Three of the group have babies, which for understandable reasons, can slow down a girl group rather more than it does a boy band.
But the femininity doesn't mean there's no conflict. There have been reports of fist fights and a bashing over the head with a microphone.
Last November Blatt walked out before a live performance, but was persuaded to return.
Just before that the band called off a promotional tour of Australia and Japan, blaming illness.
At the Capital Radio Christmas party in London last month a row erupted between Lewis and Natalie Appleton over who was to wear a particular jacket.
Yesterday the music industry was buzzing with rumours that the Appleton sisters were about to sign with Warner Bros as a duet.
However, the group are still lined up to perform as a foursome at next week's World Sport Awards in London, with the organisers of that event delighted that they may be able to promote the event as All Saints' last gig.

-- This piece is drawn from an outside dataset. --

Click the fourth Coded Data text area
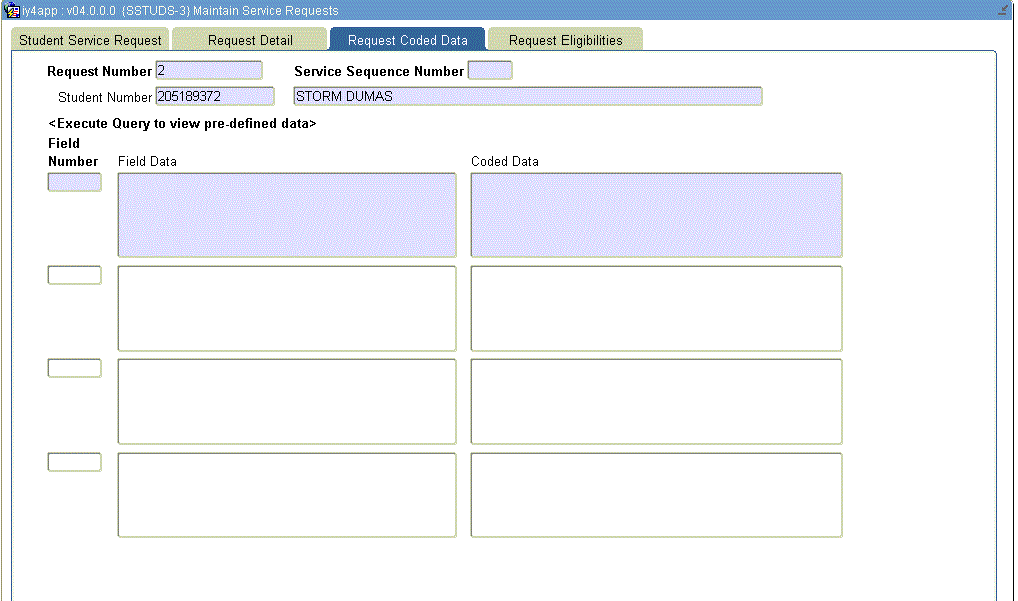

The split would come at a time when the group is doing rather well. Their single Pure Shores was voted best song of 2000 in a poll by music TV channel VH1.
If the split goes ahead it is unclear which of the members will retain the name All Saints. What is clear is that none of them will be short of cash.
"They haven't made huge money because they never really cracked America," said an industry source close to the group.
"But they will certainly be millionaires."
Has Girl Power gone to All Saints' heads?